However, the builder may add the amount into the price of the home and you may end up paying a higher mortgage principal. Rate of Interest Interest is the cost of borrowing money and is paid to the lender. Mortgage interest rates are affected by the prevailing market interest rates. Mortgage rates are either fixed or variable. A fixed rate is locked in so that it will not rise for the term of the mortgage. A variable rate will fluctuate. The rate is set each month by the lender, based on the prevailing market rates. Your monthly payment is fixed to be the same each month for the term of the loan, but the percentage of each payment that goes toward the interest, and the percentage that pays down the principal, changes.
But if rates rise, you may want to convert to a fixed rate. Bear in mind that this can cost you a cash payment penalty. If you select a variable rate, your lender may restrict the mortgage amount to 70% of the purchase price of the home and require a higher down payment on either a conventional or a high-ratio mortgage. Also, some lenders offer a protected or capped variable rate. This means your interest rate will not rise above a predetermined limit. However, you usually pay a premium for this protection.
Term The term of a mortgage is the length of time that certain factors, such as the interest rate you pay, are set at a negotiated level. Terms usually last anywhere from six months to 10 years. At the end of the term you either pay off your mortgage or renew it, possibly renegotiating its terms and conditions. Generally, the longer the term the higher the interest rate.
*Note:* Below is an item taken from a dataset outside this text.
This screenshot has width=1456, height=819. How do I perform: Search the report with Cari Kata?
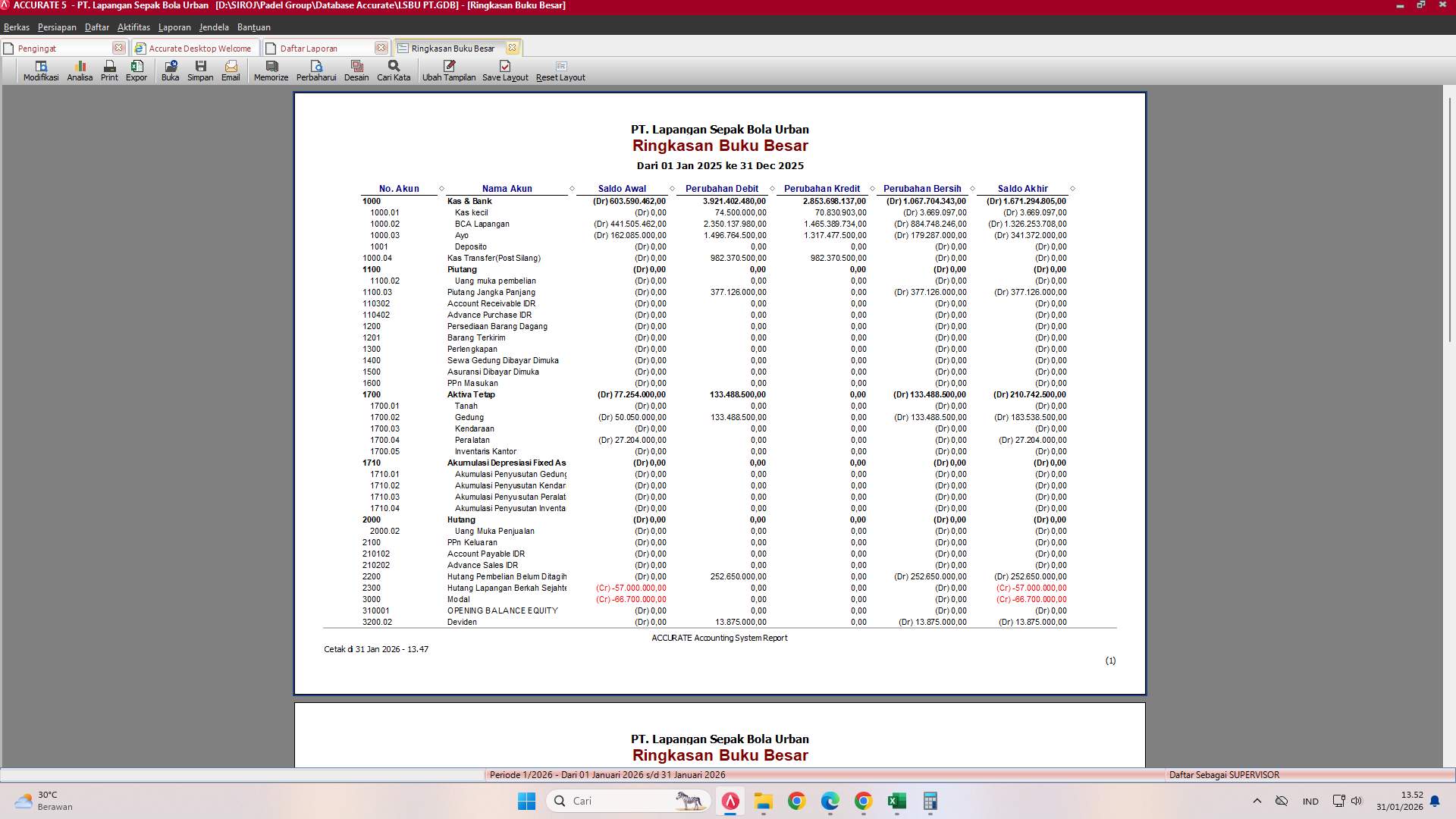tap(392, 71)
Many experts suggest you select a long term if interest rates are rising. If rates are falling, you may want to select a short term and then lock in the rate when you think rates won’t go any lower. Note that the term is not the amortization period. Amortization This is the amount of time over which the entire debt will be repaid.
Most mortgages are amortized over 15-, 20- or 25-year periods. The longer the amortization, the lower your scheduled mortgage payments, but the more interest you pay in the long run. Open Mortgage This means you can repay the loan, in part or in full, at any time without penalty. Interest rates are usually higher on this type of loan.